Avec le succès rencontré sur la toile, les dates s’accumulent pour Mr Drespoir. Pour les cinq évènements l’annonçant le samedi suivant l’interview, il s’y rend par motocyclette ou « par taxi si le lieu est éloigné ». Dans son sac, une clé USB. « Je n’ai jamais eu la chance de jouer avec des musiciens. J’aimerai bien pouvoir le faire », espère Mr Drespoir, qui avoue pouvoir jouer uniquement trois notes sur FL Studio, une application de production de musique. De fait, les beats qu’il reçoit sont produits notamment par B’Bros. Mais aussi remixés par Remy’Prod, « qui apporte ses couleurs de Rodrigues ». Ce dernier collabore avec Dj Luc, de la Réunion, sur Follow Me, « mon premier clip professionnel », qui affiche plus de 300 000 vues en une semaine. Des soutiens fructueux proviennent également de Caine et d’Emilio (Em!l!o) de Rodrigues.

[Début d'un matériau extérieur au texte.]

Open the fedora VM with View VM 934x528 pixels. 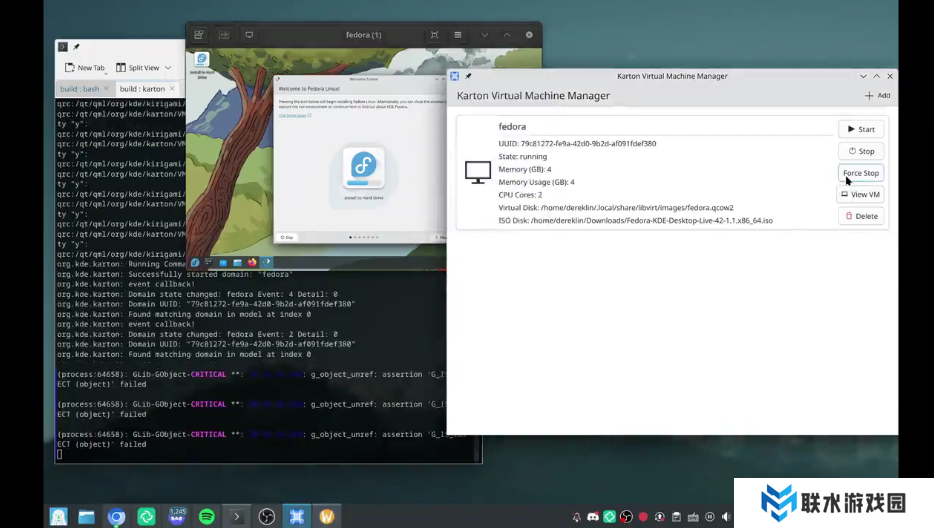(x=860, y=194)
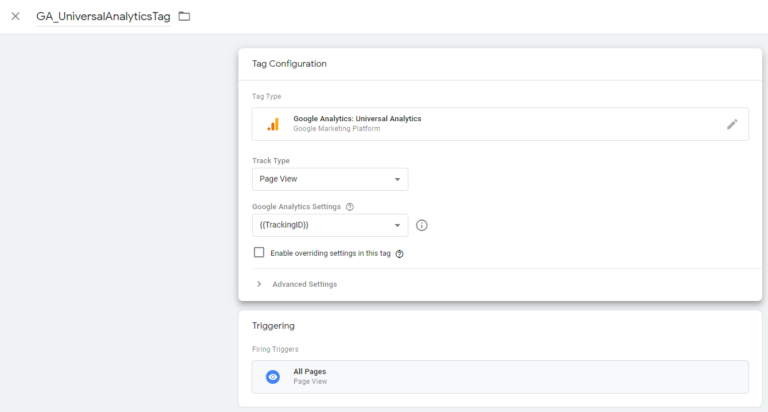
Task: Click the orange Google Analytics bar chart icon
Action: pyautogui.click(x=273, y=124)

« Sur la scène internationale ».

« Les jeunes ici voient comment je me débrouille grâce à la musique. Je les influence. Mo mari kontan kan mo trouv zot pe trase pe ekrir enn ti text », se réjouit Mr Drespoir. D’autres de ses amis n’ont pas eu cette chance. Il les a vus se consumer dans des travers, happés par le manque de considération à leur encontre. « Je ne me suis jamais laissé tenter. J’en ai vu tellement tombé. C’est pour ça que je repousse tout cela de moi », indique le jeune homme. 

Avec internet, les portes d’horizons divers se présentent comme de réelles opportunités. D’autant que l’entraînant style Brital ne semble connaître aucune frontière. « Mon rêve est que ma musique soit portée sur la scène internationale. Si enn zour mo arive, mo pou fer kiksoz pou mo pei. J’aiderai ceux dans le besoin. Ena dimounn, vremem to get zot to sagrin »

En attendant, une onzième voix vient s’ajouter à celles qu’il a appris à maîtriser. Celle-là, dit-il, « se enn lavwa demon ».